Le 4 mars, la directrice générale du FMI, Kristalina Georgieva, lors d'une conférence de presse conjointe avec le président du Groupe de la Banque mondiale, David Malpass, a annoncé que le FMI mettrait à disposition environ 50 milliards de dollars par le biais de ses mécanismes de financement d'urgence à décaissement rapide pour les pays à faible revenu et les marchés émergents qui pourraient potentiellement rechercher un soutien. Sur ce montant, 10 milliards de dollars sont disponibles sans intérêt pour les membres les plus pauvres grâce à la facilité de crédit rapide, a-t-elle informé.

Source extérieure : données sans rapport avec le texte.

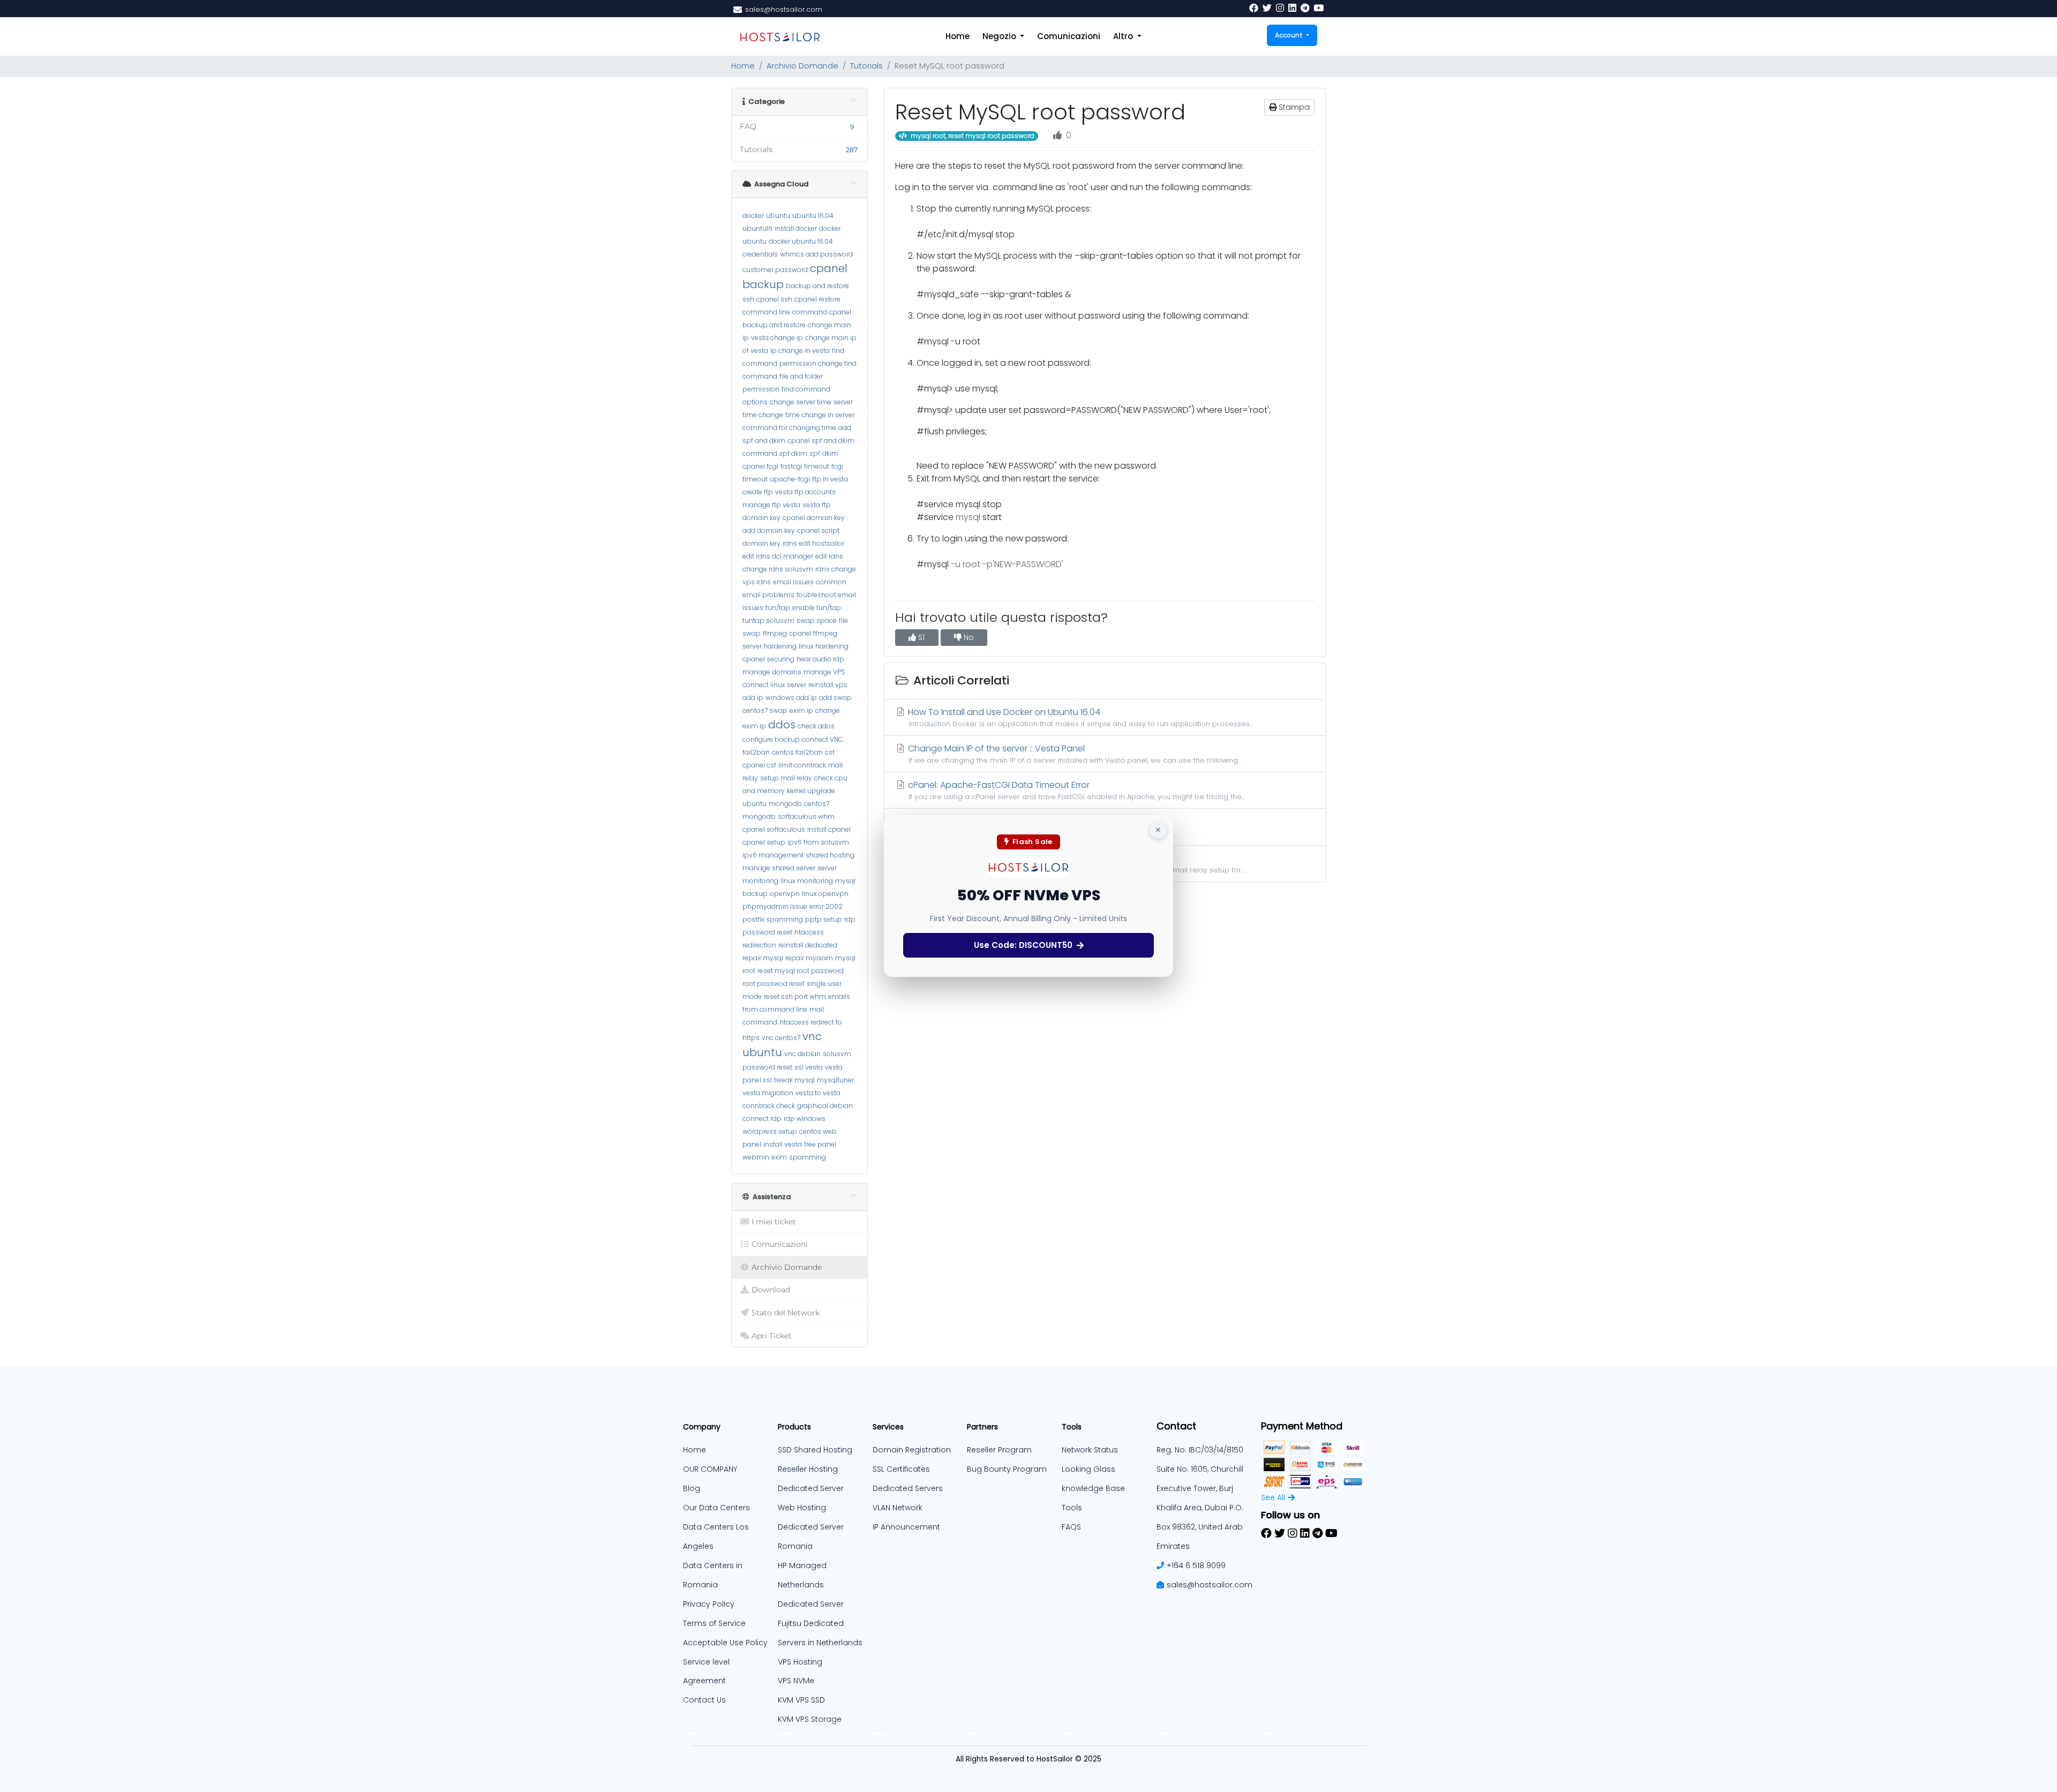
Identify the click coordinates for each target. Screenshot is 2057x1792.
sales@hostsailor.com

Alors que le département du Trésor américain a prétendu mercredi dernier que les sanctions n'empêchaient pas l'Iran d'accéder aux fonds pour lutter contre le Coronavirus, le porte-parole de la diplomatie iranienne, Abbas Moussavi, insiste sur le fait que les Américains ont pratiquement bloqué les voies des transactions financières et n’autorisent pas les fonds iraniens bloqués dans d’autres pays à entrer dans le canal financer suisse.

Réagissant à cette situation déplorable, le Représentant spécial du ministère chinois des A.E. pour les droits de l'homme, intervenant à la 43e réunion du Conseil des droits de l'homme des Nations Unies à Genève, a appelé toutes les parties impliquées (dont notamment les signataires de l’accord multilatéral nucléaire de 2015) à agir pour la levée immédiate des sanctions unilatérales visant l’Iran afin de prévenir de nouvelles violations des droits de l'homme.

Dans un rapport publié en octobre 2019, Human Rights Watch (HRW) constatait les impacts « négatifs » des sanctions « sur les besoins humanitaires et sur le respect du droit à la santé de millions d’Iraniens » dont les plus touchés sont, estime l’ONG, « les patients atteints de maladies rares et de maladies exigeant un traitement spécifique ».

Préoccupé, le Représentant permanent de la République islamique d'Iran auprès de l'Organisation pour l'interdiction des armes chimiques (OIAC), Ali-Reza Kazemi Abadi, a déclaré que les sanctions inhumaines américaines qui visent l’Iran même dans les secteurs humanitaires dont pharmaceutique a sapé les importations de médicaments et des équipements médicaux vers l’Iran provoquant une pénurie qui touchent les Iraniens atteints de maladies rares dans le pays dont notamment les victimes d'armes chimiques. Cette pénurie menace sans merci le processus de traitement des personnes ayant été gazées pendant la guerre imposée de Saddam en Iran, a-t-il vivement déploré.